I think it's pretty constant... Especially right now, I feel totally alone + worthless. I've been trying to keep as busy as possible to distract myself. Sometimes I think I should have a big family, like a husband and 4 kids, so that I'll have people around me at all times so I don't succumb to the depression as much.
@CherryBlossoms246 It sounds like you've been struggling with loneliness and feelings of worthlessness. Those kinds of thoughts can be so difficult to face alone. I can understand why you might think having a big family around would help distract from those feelings. What sorts of things have you found, even for a short time, that lift your mood or make you feel less alone?
Lonliness is not a companiin. I wonder if I can make it each day or find a way to end my life so it can stop. 3 years is too long.
@ASilentObserver i think it depends for me. i'm always surrounded by people, so i have plenty of people time, but i feel like i have to put on a different face for that and pretend to be someone else. i'm at a point where i can be alone in a crowd and i only see bad things. there are days where i want to lock myself in my closet and days where i need people. it's really hard to understand.
@thnksfrthvnm I understand this must feel very difficult at times, wanting both connection and privacy. It's okay to feel many emotions. What kinds of things help you feel most like your true self in those moments you need people?
@ASilentObserver thank you. it's usually when i can talk about things like music with others that i feel best. music is really important to me, and it helps to have people who understand that, since not many people like the kind of music i listen to.
Sorry I am being late to the party ;) but I want to add my sentiment: The lonliest I have ever been is in the company of the wrong people. When I am being for myself I am never lonely - but when I am among people I do not resonate with - I DO feel lonely. Strange?
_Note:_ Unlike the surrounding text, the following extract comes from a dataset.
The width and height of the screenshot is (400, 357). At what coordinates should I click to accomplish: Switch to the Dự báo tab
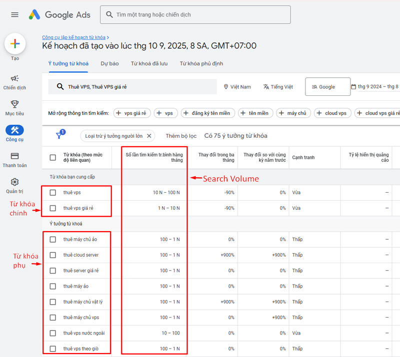pos(110,64)
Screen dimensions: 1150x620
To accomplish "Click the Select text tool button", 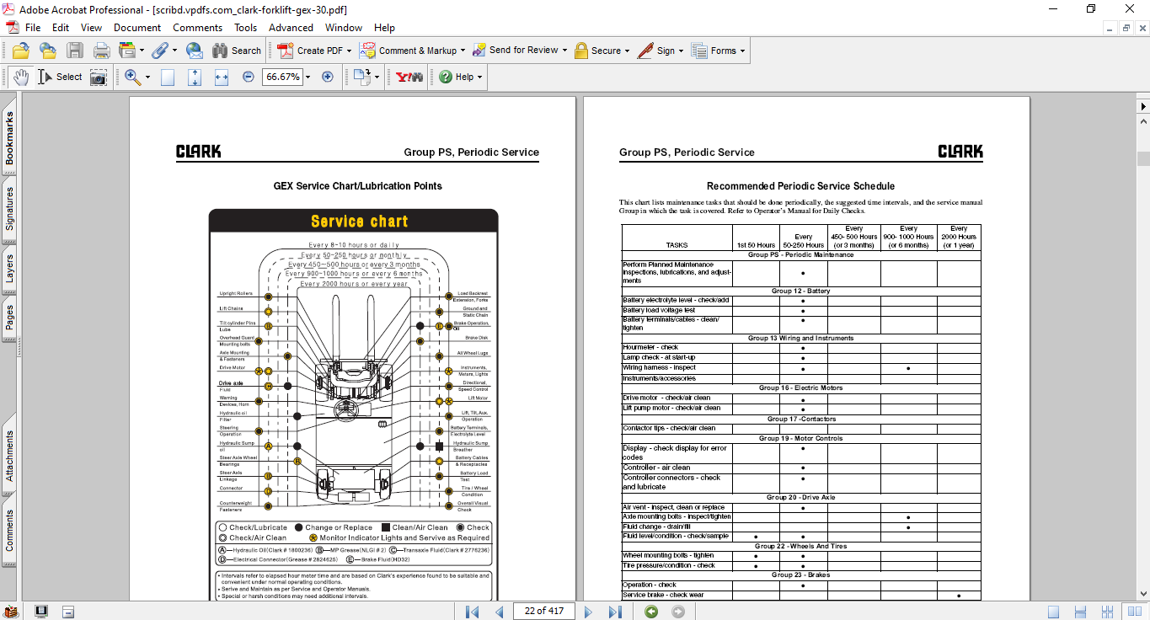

@BeCreative1967 It is understandable to feel lonely when around people you don't connect with on a deep level. Being in that kind of company can highlight how much we all need meaningful relationships. You are right that when we're alone, as long as we feel at peace within ourselves, loneliness is not necessarily an issue. Our worth is not defined by others. What feelings come up for you in those situations where you don't resonate with others?